**Task brief**
Gather every line below that contains the word "should". Match upper and lower case exactly.

**Study material**
======

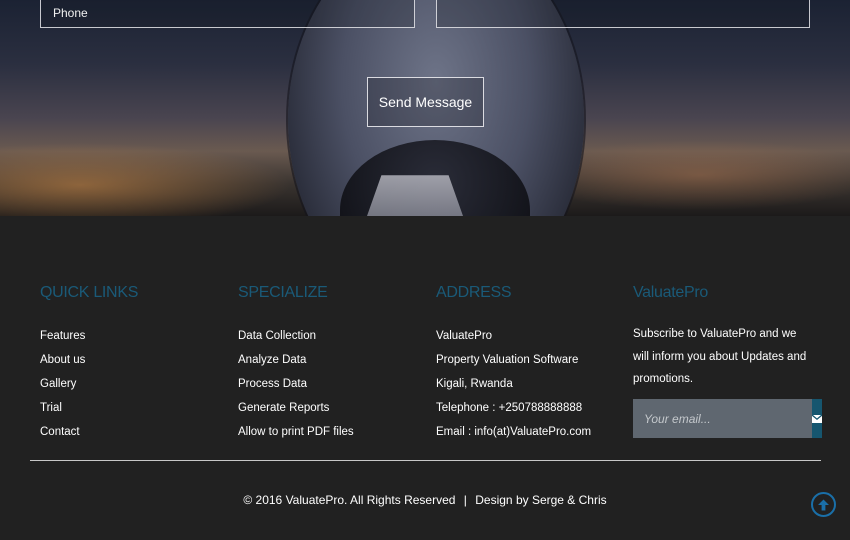  Describe the element at coordinates (541, 500) in the screenshot. I see `design-credit: Design by Serge & Chris` at that location.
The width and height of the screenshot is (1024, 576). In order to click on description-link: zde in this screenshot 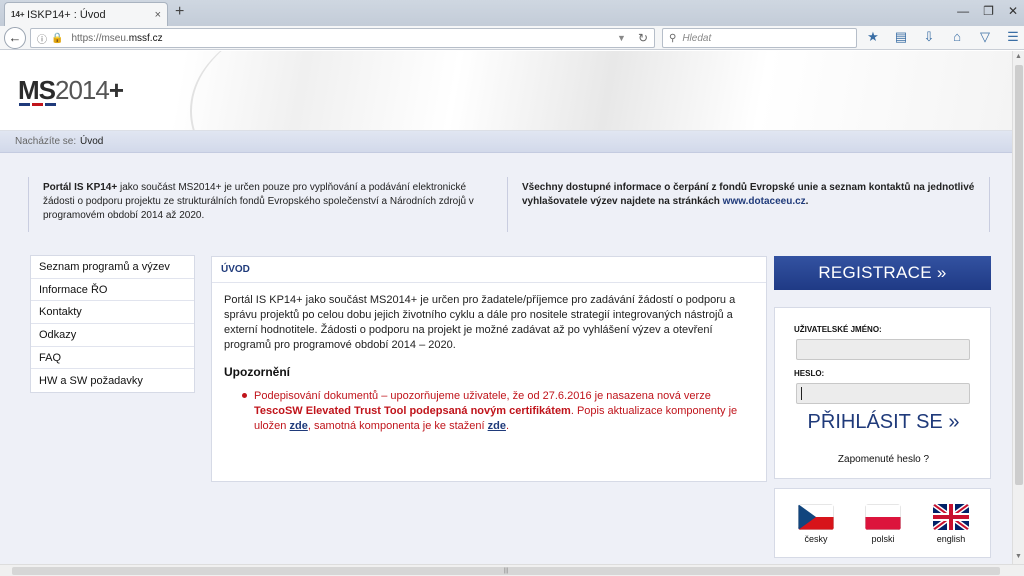, I will do `click(298, 426)`.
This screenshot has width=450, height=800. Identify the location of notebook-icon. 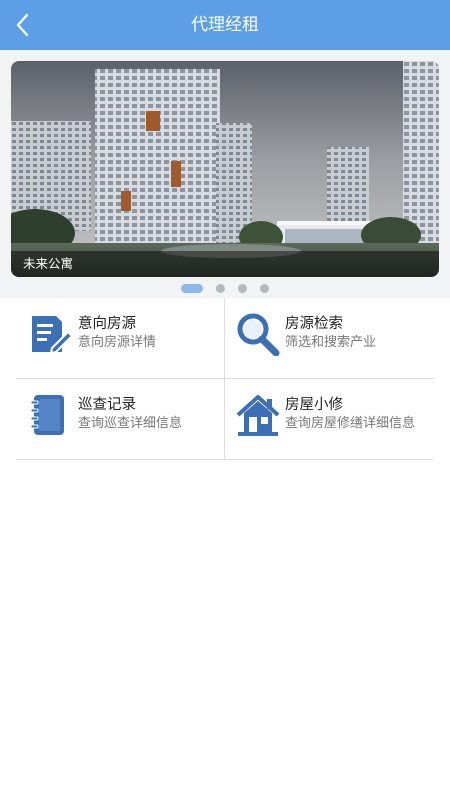
(47, 415).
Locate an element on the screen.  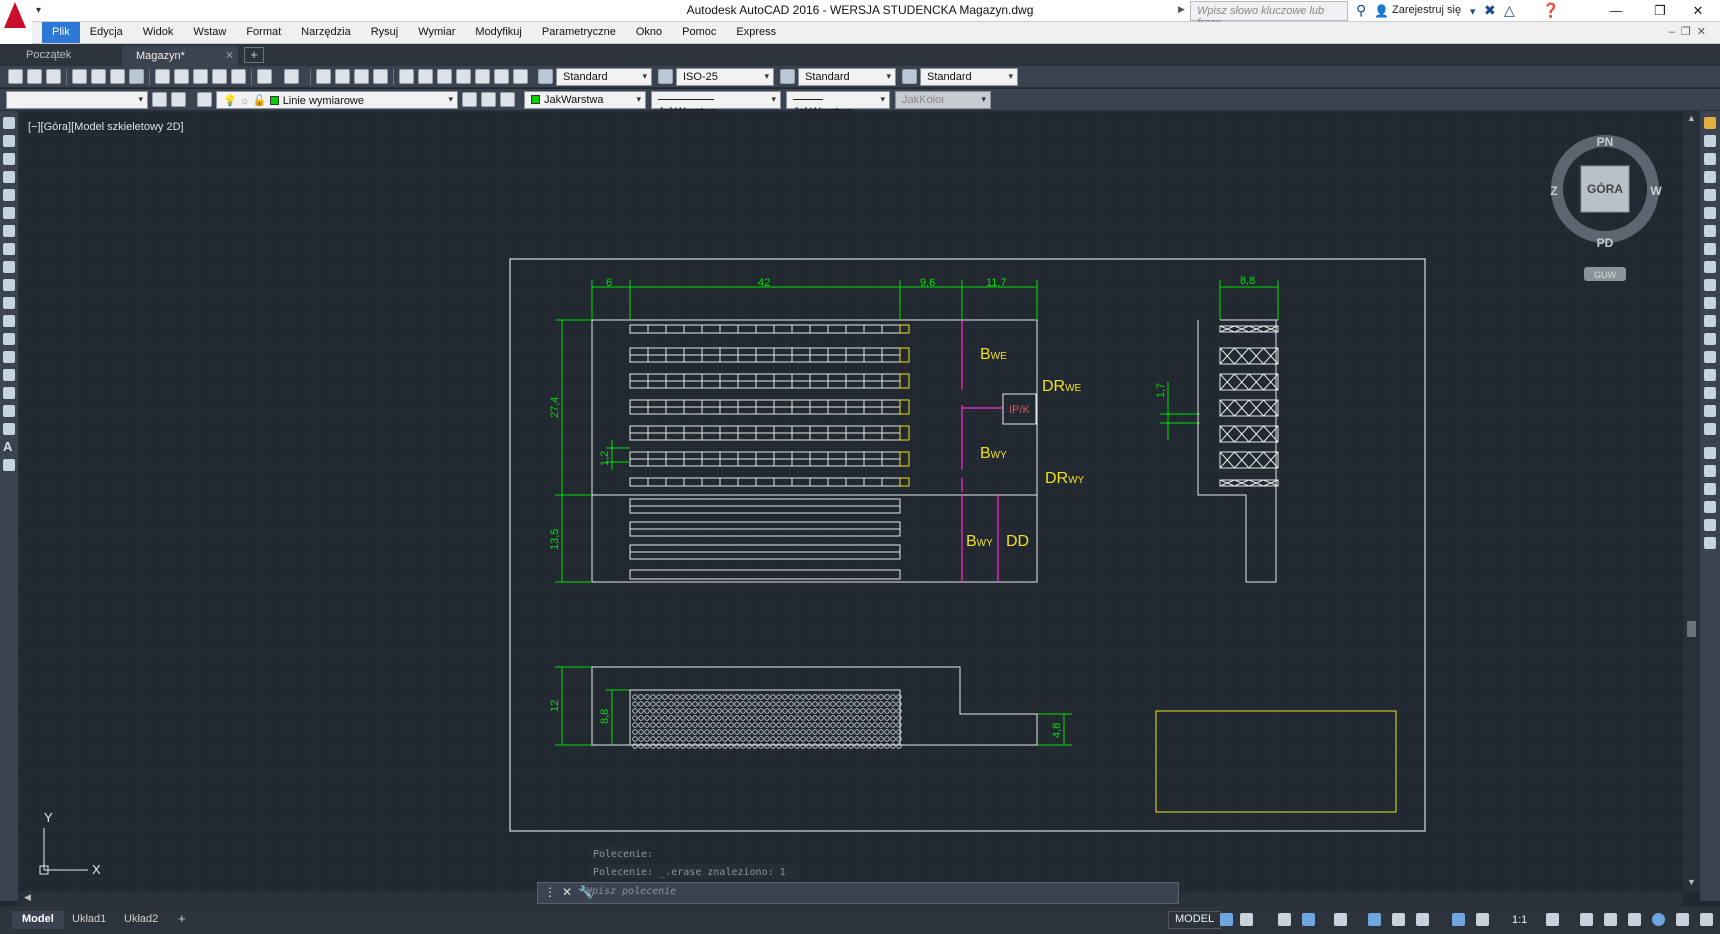
match-properties-icon is located at coordinates (238, 76).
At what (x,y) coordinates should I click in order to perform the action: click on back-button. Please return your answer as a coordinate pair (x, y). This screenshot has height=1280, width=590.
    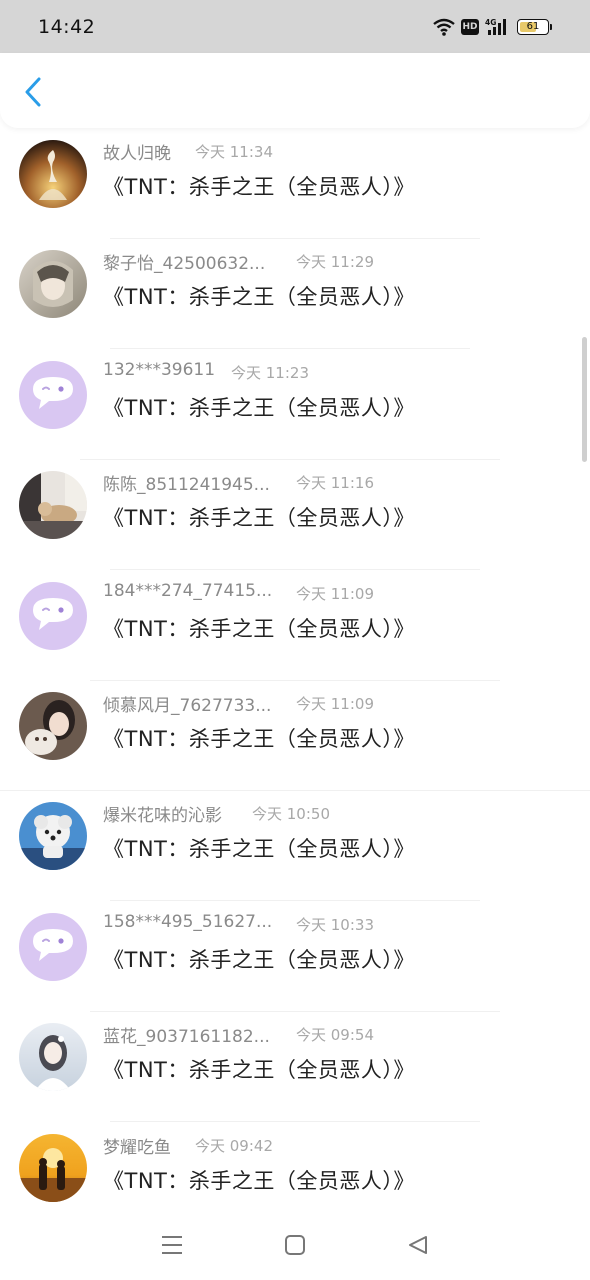
    Looking at the image, I should click on (33, 92).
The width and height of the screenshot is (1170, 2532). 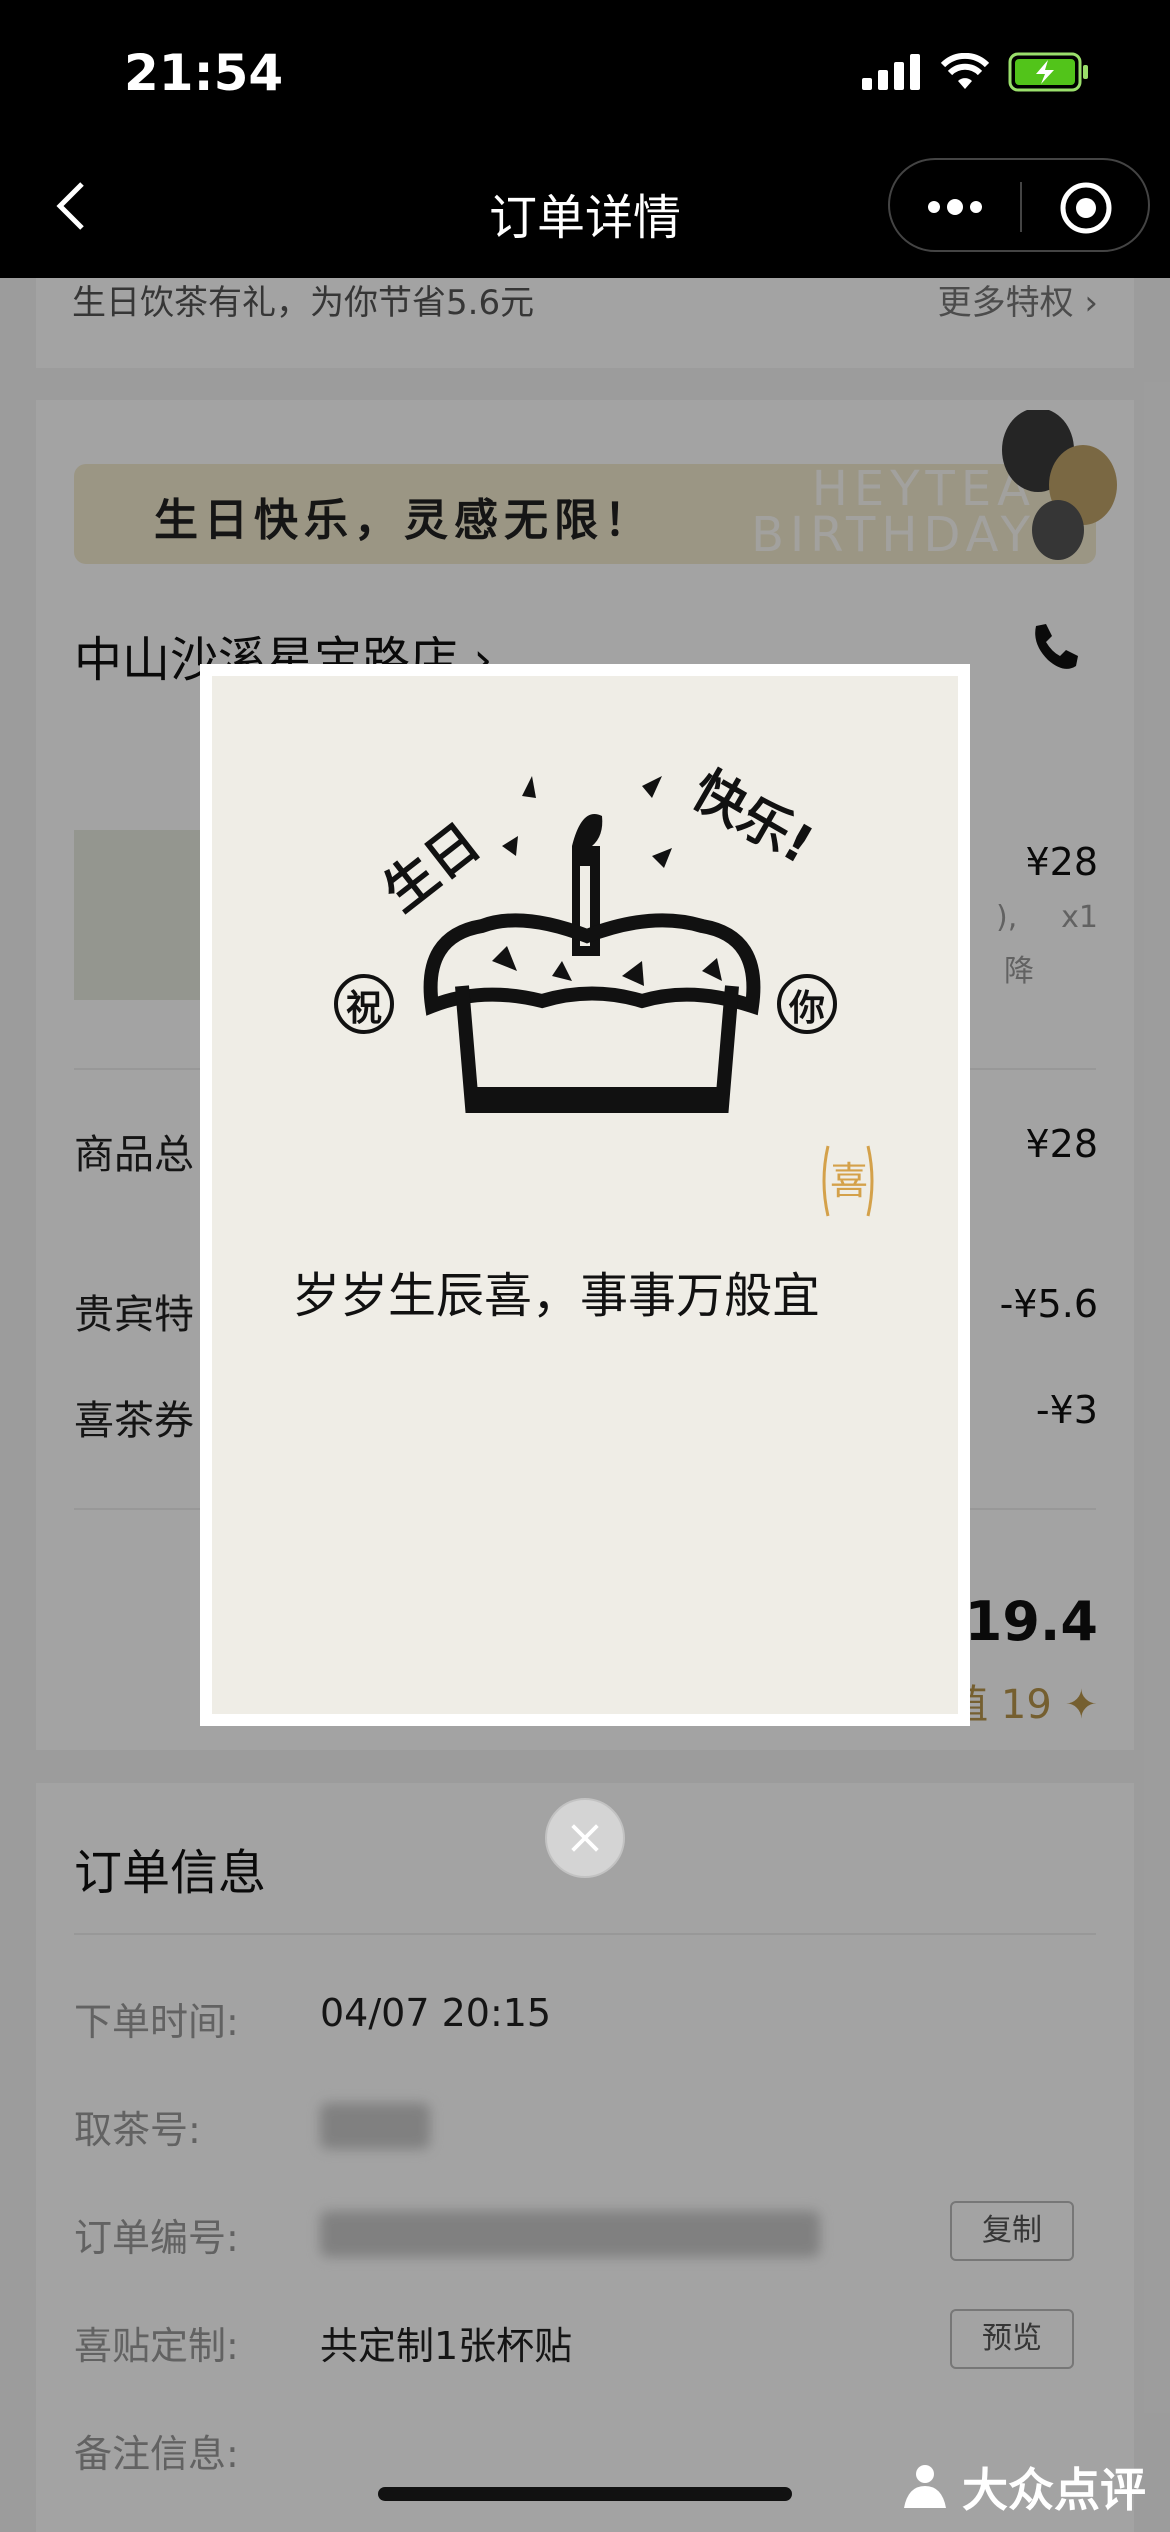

======

**Task answer**
At what (x,y) coordinates should I click in order to perform the action: click on back-button. Please return your answer as a coordinate pair (x, y). This screenshot has height=1280, width=590.
    Looking at the image, I should click on (33, 92).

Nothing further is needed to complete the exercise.